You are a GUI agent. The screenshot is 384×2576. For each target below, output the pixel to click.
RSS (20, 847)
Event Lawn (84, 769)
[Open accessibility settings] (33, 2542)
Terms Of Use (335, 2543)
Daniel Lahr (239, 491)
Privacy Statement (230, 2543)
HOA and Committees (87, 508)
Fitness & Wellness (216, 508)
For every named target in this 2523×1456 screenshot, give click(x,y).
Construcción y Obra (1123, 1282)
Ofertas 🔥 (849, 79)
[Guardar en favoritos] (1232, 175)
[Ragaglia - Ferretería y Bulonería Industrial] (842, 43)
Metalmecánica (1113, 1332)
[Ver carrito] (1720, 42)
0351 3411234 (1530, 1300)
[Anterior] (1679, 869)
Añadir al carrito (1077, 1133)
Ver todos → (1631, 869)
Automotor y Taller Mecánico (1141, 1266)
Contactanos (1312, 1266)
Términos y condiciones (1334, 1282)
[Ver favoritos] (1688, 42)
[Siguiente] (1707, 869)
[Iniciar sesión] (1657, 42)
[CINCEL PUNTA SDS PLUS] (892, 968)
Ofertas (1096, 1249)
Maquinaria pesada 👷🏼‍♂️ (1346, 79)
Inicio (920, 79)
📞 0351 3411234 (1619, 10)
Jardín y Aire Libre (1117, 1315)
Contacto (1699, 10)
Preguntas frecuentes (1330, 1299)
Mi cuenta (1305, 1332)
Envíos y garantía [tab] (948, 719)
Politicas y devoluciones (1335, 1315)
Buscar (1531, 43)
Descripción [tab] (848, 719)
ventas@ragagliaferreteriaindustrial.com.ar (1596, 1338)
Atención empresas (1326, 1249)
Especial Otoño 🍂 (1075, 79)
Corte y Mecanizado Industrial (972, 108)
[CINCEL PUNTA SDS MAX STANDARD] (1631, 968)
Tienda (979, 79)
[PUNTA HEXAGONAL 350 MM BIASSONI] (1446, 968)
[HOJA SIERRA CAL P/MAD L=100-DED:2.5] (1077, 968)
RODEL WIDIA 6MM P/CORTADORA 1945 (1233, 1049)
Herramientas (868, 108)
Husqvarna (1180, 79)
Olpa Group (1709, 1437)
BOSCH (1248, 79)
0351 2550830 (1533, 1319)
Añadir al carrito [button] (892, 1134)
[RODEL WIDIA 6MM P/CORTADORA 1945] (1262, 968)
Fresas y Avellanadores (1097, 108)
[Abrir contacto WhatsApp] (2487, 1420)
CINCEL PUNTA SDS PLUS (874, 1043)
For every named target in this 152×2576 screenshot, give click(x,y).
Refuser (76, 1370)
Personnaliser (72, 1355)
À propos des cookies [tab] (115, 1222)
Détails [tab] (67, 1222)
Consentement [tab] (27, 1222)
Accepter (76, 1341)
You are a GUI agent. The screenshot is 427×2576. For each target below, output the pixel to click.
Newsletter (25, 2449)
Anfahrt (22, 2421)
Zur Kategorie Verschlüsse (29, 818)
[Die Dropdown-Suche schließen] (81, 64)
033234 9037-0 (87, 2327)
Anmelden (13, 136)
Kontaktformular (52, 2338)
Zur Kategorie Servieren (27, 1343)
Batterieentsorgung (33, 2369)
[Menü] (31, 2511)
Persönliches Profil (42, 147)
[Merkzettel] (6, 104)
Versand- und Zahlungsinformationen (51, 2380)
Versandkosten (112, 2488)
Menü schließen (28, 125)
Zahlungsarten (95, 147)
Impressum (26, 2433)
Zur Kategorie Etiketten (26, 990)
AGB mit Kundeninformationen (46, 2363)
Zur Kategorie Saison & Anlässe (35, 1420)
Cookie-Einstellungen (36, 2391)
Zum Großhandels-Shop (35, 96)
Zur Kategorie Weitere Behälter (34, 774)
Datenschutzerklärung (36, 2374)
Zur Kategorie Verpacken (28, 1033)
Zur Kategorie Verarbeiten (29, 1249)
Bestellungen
• • • •
**WHAT YOU ARE ASKED TO DO**
Each line of the listing that holds the string "pixel" counts once; state how many there are, with nothing added.

**FINISHED EXERCISE**
2